With a stactometere we take 1 cc of oleic acid and pour it in a graduated cylinder (sensitivity 1 cc) where we add 99cc of a volatile solvent: the hexane.
The hexane is poured directly from the bottle till the 90 cc sign is reached. After that we use a pipette (sensitivity 0,1 cc), which works through the capillarity phenomenon , until 100 cc are reached which a high precision. The choice of a volatile sulvent, in this case an hydrocarbure, is made because of its evaporation speed, the mixiture of hexane and oleic acid gives a 1% solution (in oleic acid volume) from which we take 1cc and pour it in a graduated cylinder of the same kind used before in this cylinder we pour again 99 cc of hexane this obtaining a 0,01% solution in oleic acid volume. These two operations allow to obtain a final solution of 100 cc where only 10-4 of oleic acid are dissolved in hexane. This is need because when we pour the solution into the basin filled with water, we must take care that the expanding stain of oleic acid doesn't touch the edges of the basinwhile forming the mono-molecular layer neede to perform the measure.
When we got the solution, we put it in a behute.
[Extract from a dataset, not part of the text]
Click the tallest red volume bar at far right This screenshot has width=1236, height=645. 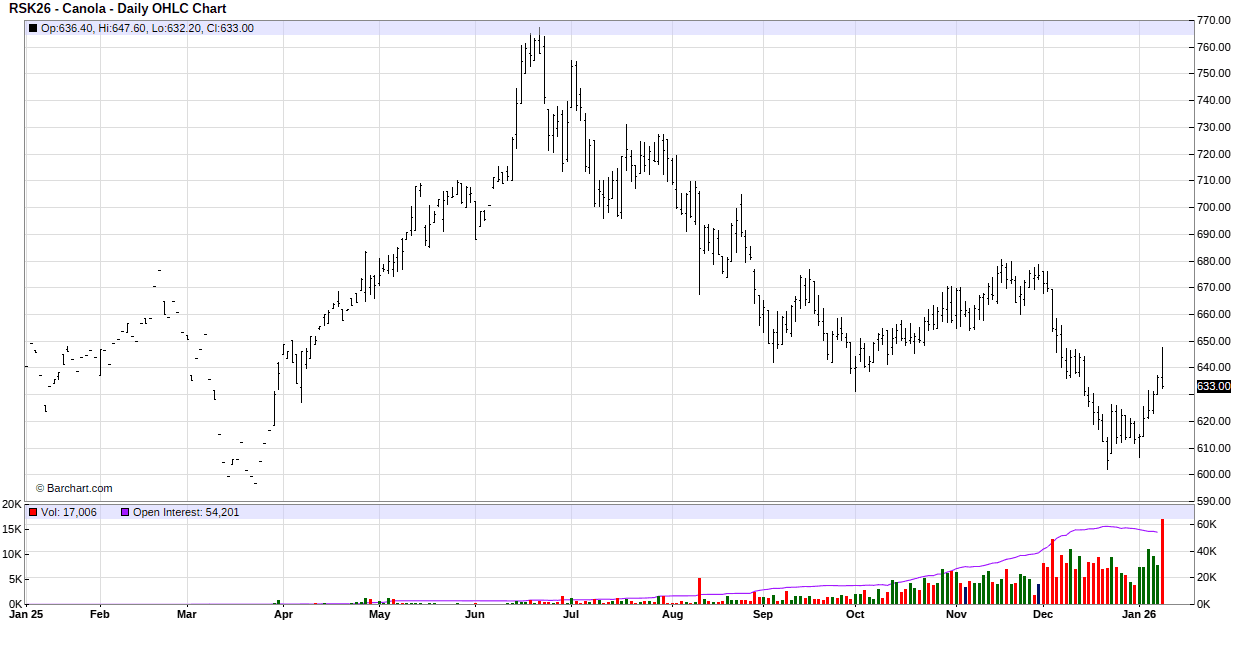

The basin filled with water is put over a graph paper and we wait until the froth caused by the pressure in the tap fades. At this point the water surface is covered with a fossil flour, called lycopodium, pouring it from a box at a given high so as to have it homogeneously scattered on the water surface, avoiding lump formation. The lycopodium is employed to create a coloured surface on the water as the oleic acid is colourless (as is the water) and it would be difficult to distinguish it from the water in the basin.
Now, with a pipette ( sensitivity 0,1 cc), 0,2 cc of the solution at 0,01% are taken and carefully poured into the basin . Here the volatile solvent evaporates leaving just the oleic acid which expands pulling the flour apart and forming an area not covered by lycopodium. When the stain doesn't expand any more, if it hasn't touched the edges of the basin, we can be reasonably sure that we have obtained a mono-molecular layer.
After waiting a few minutes we count the squares insite the stain and those crossed by the border of the same stain. These latters, once added to the inner squares, give the area of the stain approximated by excess. Of course the inner squares alone give the same area approximated by defect.We eventually compute the mean of these 2 measures and use this value as the approximate area covered by the oleic acid mono-molecular stain in the basin.